塩野義製薬は16日、新規抗真菌薬olorofimについて、F2G社(本社:イギリス)との間で、欧州、アジア地域での開発および独占的な販売に関する契約を締結したと発表した。
Olorofimの対象疾患である侵襲性アスペルギルス症は、主に造血幹細胞移植、癌化学療法、重症感染症等、免疫系の機能低下時に生じる致死率の高い真菌感染症である。
その治療の第一選択薬として、アゾール系抗真菌薬が用いられるが、アゾール系抗真菌薬が投与不可あるいは効果不十分な場合の治療選択肢が限られていることが課題となっている。
Olorofimは、既存の抗真菌薬とは異なる新規の作用機序を有する経口薬で、真菌の生育に必須なピリミジン合成経路の阻害により殺真菌活性を示す。
Olorofimは、その新規作用機序から既存治療薬に抵抗性のある、または忍容性や薬物相互作用等の理由で既存治療薬が使用できない侵襲性アスペルギルス症患者に対する新しい治療選択肢として期待されている。
今回の契約締結により、塩野義製薬はolorofimに関する欧州、アジア地域の開発および独占的販売権を獲得する。また、同社は、契約締結に伴う一時金として1万ドル、今後の開発進展や製品上市後の販売額に応じたマイルストンを最大で合計3万8000ドル、ならびに販売額に応じて二桁台のロイヤリティーをF2G社に支払う。
現在、F2G社は、アゾール系治療薬に抵抗性の、または使用できない侵襲性アスペルギルス症患者に対するグローバルP3試験を準備中。
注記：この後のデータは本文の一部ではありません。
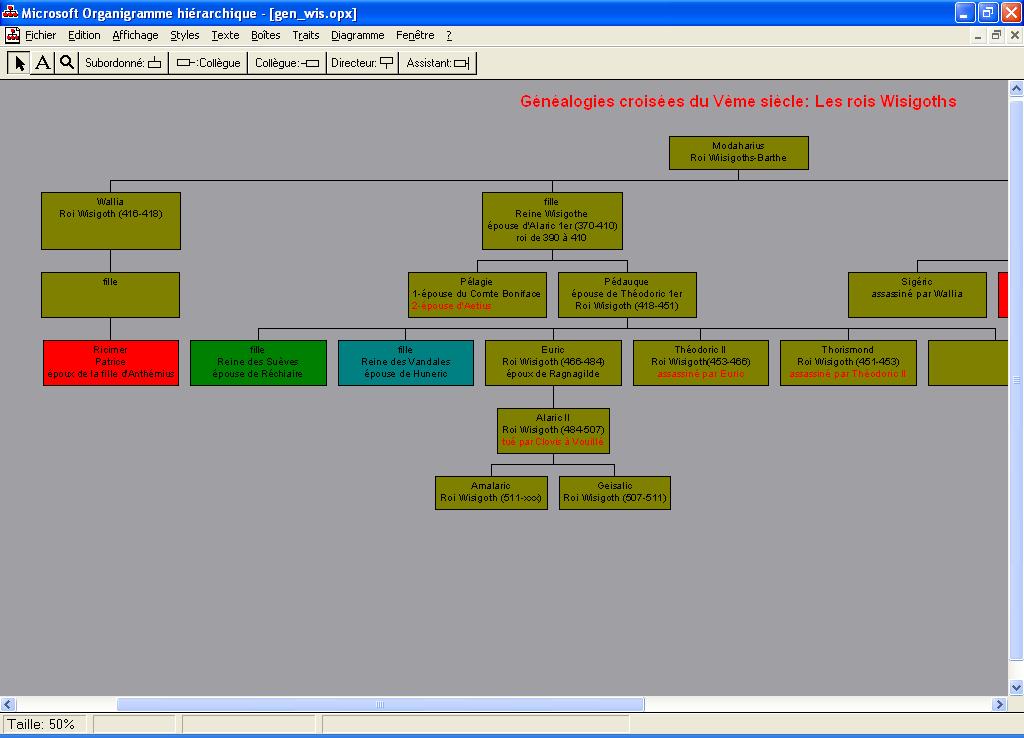Viewport: 1024px width, 738px height.
Task: Select the red Ricimer Patrice box
Action: click(x=110, y=362)
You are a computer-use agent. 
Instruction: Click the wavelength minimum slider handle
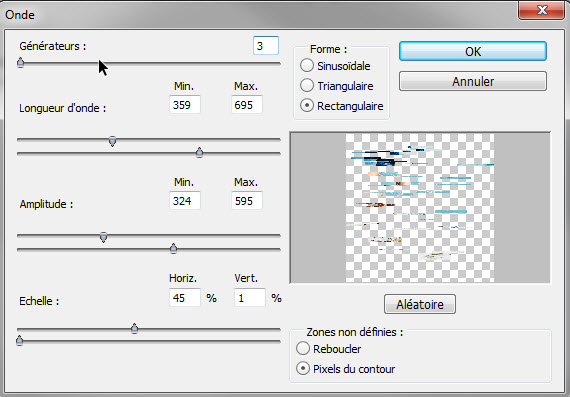[113, 141]
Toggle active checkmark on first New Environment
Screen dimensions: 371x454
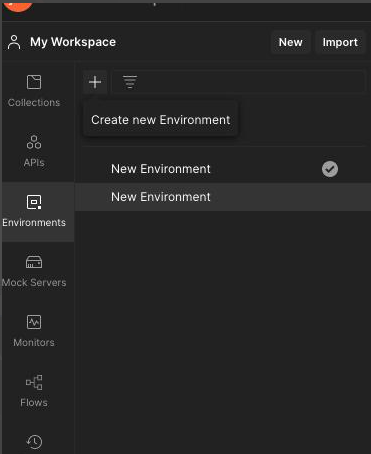[330, 169]
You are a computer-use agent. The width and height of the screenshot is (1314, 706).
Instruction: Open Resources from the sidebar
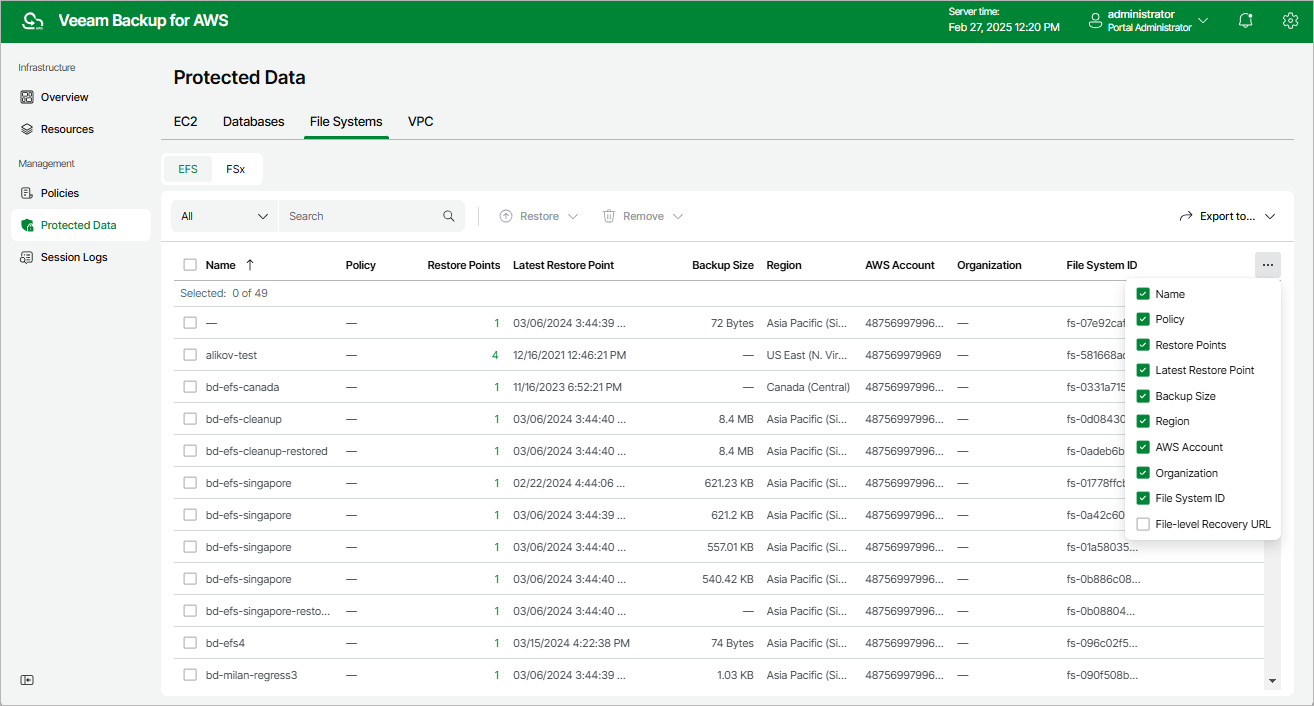coord(66,129)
両社は、今後、同P 3試験を含めた開発プログラムを共同で進めていく。
同社は、F2G社との提携を通じて、生命を脅かす侵襲性真菌感染症から人々の健康を守るために必要な治療薬を患者にいち早く届けられるよう、同薬剤の開発に注力していく。
なお、同件が2023年3月期の業績に与える影響は、現時点では軽微と予測している。